Keratin May Act as a 'Brake' For Skin Inflammation, Pointing to Potential Treatments

Keratin proteins are best known for giving skin, hair and nails their structural integrity, but the latest research shows they also play a critical immunological role. The University of Michigan team focused on keratin 16, which is mutated in the rare genetic disorder pachyonychia congenita (PC). In PC, defective KRT16 disrupts the filament network that protects high‑friction skin areas, making them vulnerable to mechanical stress and chronic inflammation. By comparing skin samples from PC patients and engineered mouse models, the scientists demonstrated that the absence or mutation of keratin 16 removes a natural brake on type I interferon signaling, a pathway traditionally linked to antiviral defense and autoimmunity.

The study’s mechanistic breakthrough lies in linking keratin 16 deficiency to unchecked interferon activity, which amplifies immune cell recruitment and inflames the skin. In mice lacking K16, interferon‑stimulated genes were dramatically up‑regulated, producing painful calluses and blisters reminiscent of human PC. Importantly, administering a type I interferon inhibitor in these models markedly reduced lesion severity, confirming that the pathway is drug‑gable. This insight reframes keratin’s role from a purely structural scaffold to an active modulator of the skin’s immune environment, suggesting that similar dysregulation may underlie more common conditions like psoriasis and eczema.

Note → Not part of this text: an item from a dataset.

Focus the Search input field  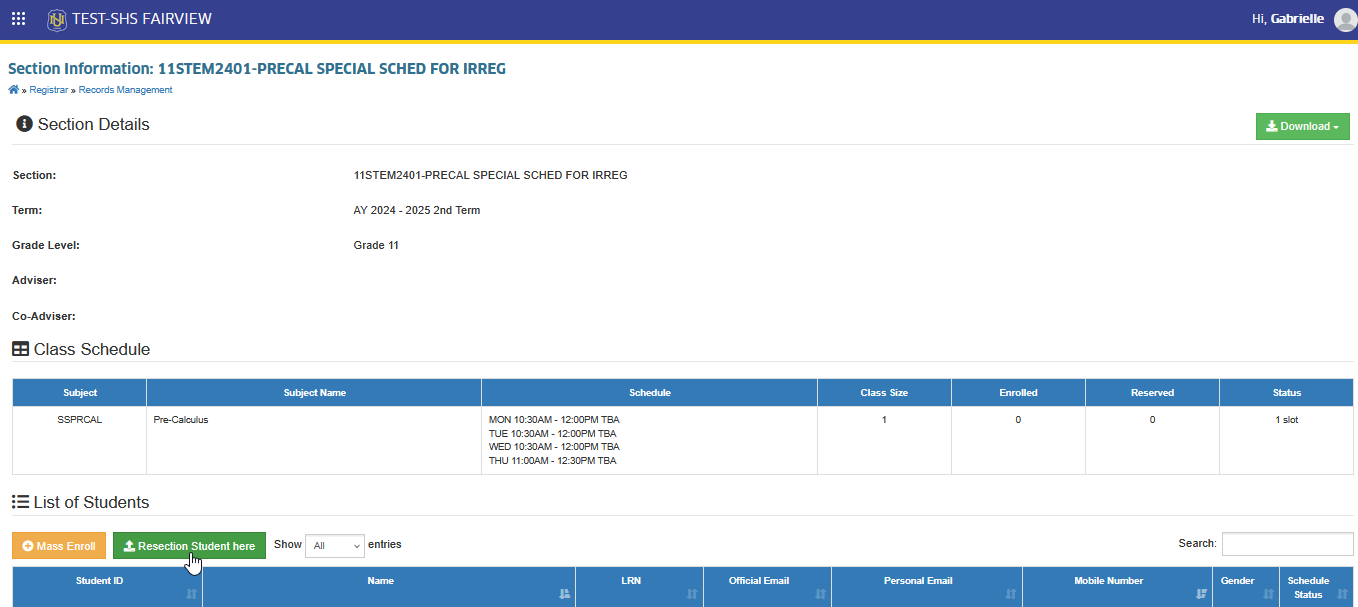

Therapeutically, the findings point to two promising strategies: restoring functional keratin 16 or directly tempering interferon signaling. Pharmaceutical pipelines already include interferon‑targeted agents for autoimmune diseases, which could be repurposed for inflammatory skin disorders. Moreover, diagnostic tools that assess KRT16 status may help stratify patients likely to benefit from such treatments. As the dermatology market anticipates novel biologics and small‑molecule inhibitors, this research provides a scientifically grounded target that could accelerate the development of more precise, effective therapies for a broad patient base.